Chiffres-clés

Depuis plus de vingt ans, les taux de suicide en France tous âges confondus connaissent une diminution constante. Ils sont passés de 20/100 000 habitants en 2000 à près de 15/100 000 en 2016 selon le 4ème rapport de l’Observatoire National du Suicide (juin 2020). Malgré cela, la France compte encore environ 9 300 décès par suicide au cours de l’année 2016 et fait partie des pays d’Europe où le taux de décès par suicide est élevé.

Le bilan devance de loin celui de la mortalité routière qui s’est élevée, cette même année, à 3 477 victimes. Mais l’ampleur de la problématique suicidaire ne se limite pas aux décès. Chaque année, on dénombre en effet près de 200.000 tentatives de suicide.

Quant aux idées suicidaires, c’est plus d’une personne sur 25 qui est ou sera concernée au cours de sa vie.

L’Organisation mondiale de la santé (OMS), dans son rapport sur la prévention du suicide de 2014, rappelle que « toutes les 40 secondes, une personne se suicide quelque part dans le monde et bien plus tentent de mettre fin à leurs jours. Aucune région ni aucune tranche d’âge ne sont épargnées ».

Le décès par suicide touche davantage les hommes que les femmes (3 hommes pour 1 femme). Les tentatives de suicide concernent davantage les femmes (3 femmes pour 2 hommes). Les jeunes filles présentent le taux de tentative de suicide le plus élevé par rapport à toutes les autres classes d’âge, avec un pic étroit autour de 16 ans.

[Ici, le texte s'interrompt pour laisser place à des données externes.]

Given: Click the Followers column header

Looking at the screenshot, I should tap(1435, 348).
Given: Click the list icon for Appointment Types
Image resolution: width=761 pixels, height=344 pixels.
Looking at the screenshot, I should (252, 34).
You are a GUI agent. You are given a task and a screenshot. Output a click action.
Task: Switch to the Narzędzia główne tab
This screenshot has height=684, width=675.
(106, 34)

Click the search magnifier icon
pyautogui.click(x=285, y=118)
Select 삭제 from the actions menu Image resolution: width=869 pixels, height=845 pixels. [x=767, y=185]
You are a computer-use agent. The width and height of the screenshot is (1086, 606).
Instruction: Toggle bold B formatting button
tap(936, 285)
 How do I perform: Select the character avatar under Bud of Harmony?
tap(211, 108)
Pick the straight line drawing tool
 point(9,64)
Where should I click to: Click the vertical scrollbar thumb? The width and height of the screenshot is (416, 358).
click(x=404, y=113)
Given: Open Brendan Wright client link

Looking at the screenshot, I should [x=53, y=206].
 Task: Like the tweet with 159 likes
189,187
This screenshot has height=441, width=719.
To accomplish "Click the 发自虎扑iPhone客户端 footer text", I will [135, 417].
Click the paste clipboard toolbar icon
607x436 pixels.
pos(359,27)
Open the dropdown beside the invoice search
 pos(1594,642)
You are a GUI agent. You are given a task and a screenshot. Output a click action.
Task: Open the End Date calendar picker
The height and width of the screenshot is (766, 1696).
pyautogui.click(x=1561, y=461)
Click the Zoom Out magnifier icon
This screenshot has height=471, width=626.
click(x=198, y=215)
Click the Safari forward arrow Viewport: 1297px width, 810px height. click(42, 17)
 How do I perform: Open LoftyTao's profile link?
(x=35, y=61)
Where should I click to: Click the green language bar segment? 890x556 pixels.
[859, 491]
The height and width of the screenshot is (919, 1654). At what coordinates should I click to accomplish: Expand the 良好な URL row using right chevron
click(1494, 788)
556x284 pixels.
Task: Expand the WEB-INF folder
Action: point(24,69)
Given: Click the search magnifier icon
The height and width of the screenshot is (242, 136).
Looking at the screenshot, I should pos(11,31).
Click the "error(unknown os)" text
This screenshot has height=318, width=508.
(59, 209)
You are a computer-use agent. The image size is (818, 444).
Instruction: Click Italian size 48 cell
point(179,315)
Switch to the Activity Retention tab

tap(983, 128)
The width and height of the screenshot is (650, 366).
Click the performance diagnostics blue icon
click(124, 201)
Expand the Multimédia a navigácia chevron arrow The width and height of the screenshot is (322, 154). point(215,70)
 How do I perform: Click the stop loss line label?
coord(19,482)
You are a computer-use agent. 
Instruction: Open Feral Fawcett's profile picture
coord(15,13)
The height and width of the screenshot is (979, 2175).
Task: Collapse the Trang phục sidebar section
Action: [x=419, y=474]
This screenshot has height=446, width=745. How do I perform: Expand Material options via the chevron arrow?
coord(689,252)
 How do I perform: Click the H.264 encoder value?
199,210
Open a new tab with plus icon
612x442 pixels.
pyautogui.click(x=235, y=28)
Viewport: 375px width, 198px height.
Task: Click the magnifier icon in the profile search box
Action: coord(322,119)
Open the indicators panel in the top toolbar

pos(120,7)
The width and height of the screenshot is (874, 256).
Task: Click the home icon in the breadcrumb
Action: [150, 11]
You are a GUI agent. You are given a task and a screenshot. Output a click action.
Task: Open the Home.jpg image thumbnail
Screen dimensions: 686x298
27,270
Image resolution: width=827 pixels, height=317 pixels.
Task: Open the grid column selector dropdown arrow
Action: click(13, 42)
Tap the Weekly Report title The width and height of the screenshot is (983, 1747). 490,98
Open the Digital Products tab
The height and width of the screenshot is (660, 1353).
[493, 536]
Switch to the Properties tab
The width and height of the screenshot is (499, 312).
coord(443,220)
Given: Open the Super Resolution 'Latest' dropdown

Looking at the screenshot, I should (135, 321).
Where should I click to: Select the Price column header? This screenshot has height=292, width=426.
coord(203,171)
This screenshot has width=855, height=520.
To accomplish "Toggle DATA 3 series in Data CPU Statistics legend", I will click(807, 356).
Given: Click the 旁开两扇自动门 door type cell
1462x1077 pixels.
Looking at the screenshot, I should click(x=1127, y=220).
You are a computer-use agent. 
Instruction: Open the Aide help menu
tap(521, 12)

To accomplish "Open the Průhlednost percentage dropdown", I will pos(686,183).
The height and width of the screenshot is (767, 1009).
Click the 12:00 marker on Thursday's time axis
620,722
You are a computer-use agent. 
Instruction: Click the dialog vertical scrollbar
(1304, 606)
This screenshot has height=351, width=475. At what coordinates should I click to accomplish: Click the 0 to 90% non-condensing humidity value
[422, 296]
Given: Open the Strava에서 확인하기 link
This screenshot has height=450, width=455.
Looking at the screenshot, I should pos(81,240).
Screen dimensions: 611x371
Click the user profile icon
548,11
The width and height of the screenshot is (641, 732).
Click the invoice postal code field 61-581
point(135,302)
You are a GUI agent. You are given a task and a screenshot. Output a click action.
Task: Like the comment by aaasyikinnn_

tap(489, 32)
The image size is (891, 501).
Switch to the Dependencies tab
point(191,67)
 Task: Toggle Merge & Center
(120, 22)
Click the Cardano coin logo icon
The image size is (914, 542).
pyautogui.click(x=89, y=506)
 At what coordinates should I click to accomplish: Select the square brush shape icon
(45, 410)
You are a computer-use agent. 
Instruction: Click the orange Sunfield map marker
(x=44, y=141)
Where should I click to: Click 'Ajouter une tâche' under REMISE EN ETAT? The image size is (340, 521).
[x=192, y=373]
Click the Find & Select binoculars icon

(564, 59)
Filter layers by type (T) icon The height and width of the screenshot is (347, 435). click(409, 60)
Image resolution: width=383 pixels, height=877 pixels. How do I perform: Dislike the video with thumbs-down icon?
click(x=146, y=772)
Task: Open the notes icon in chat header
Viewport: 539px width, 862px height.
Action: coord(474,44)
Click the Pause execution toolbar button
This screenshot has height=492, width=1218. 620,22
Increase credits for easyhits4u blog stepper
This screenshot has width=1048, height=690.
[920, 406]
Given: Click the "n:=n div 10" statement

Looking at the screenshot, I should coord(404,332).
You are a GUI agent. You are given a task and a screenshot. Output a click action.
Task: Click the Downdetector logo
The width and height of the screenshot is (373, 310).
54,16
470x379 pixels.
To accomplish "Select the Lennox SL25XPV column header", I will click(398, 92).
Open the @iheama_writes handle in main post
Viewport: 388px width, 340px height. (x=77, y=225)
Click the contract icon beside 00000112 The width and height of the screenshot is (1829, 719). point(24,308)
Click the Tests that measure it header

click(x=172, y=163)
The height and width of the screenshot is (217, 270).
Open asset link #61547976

Si le suicide concerne tous les âges, le taux de suicide est nettement plus élevé chez les personnes âgées de 75 ans et plus : 33,3 pour 100 000 habitants contre 15,4 pour les 25-54 ans et 18,1 pour les 55-74 ans.

Toutefois, bien que le taux de suicide entre 15 et 24 ans soit relativement faible comparativement aux autres tranches d’âge, il n’en constitue pas moins la deuxième cause de mortalité chez les 15-24 ans.

Parallèlement, d’importantes inégalités face au suicide sont à constater selon les catégories socioprofessionnelles. Parmi les professions à risque, les exploitants agricoles présentent une surmortalité statistique en comparaison de la population générale. Enfin, les personnes détenues sont particulièrement à risque. La prévention du suicide en milieu carcéral est en effet une priorité de santé publique.

L’ampleur du phénomène et ses conséquences, tant à l’échelon individuel que social, appellent impérieusement à l’innovation et à l’exploration de l’ensemble des pistes utiles à sa prévention. Celle de la prévention de la contagion suicidaire est particulièrement prometteuse.

En 2016, 8 435 décès par suicide ont été enregistrés en France métropolitaine. Les remontées des certificats de décès étant imparfaites et en faisant l’hypothèse d’une sous-estimation de 10 %, on compterait après correction 9 279 décès par suicide.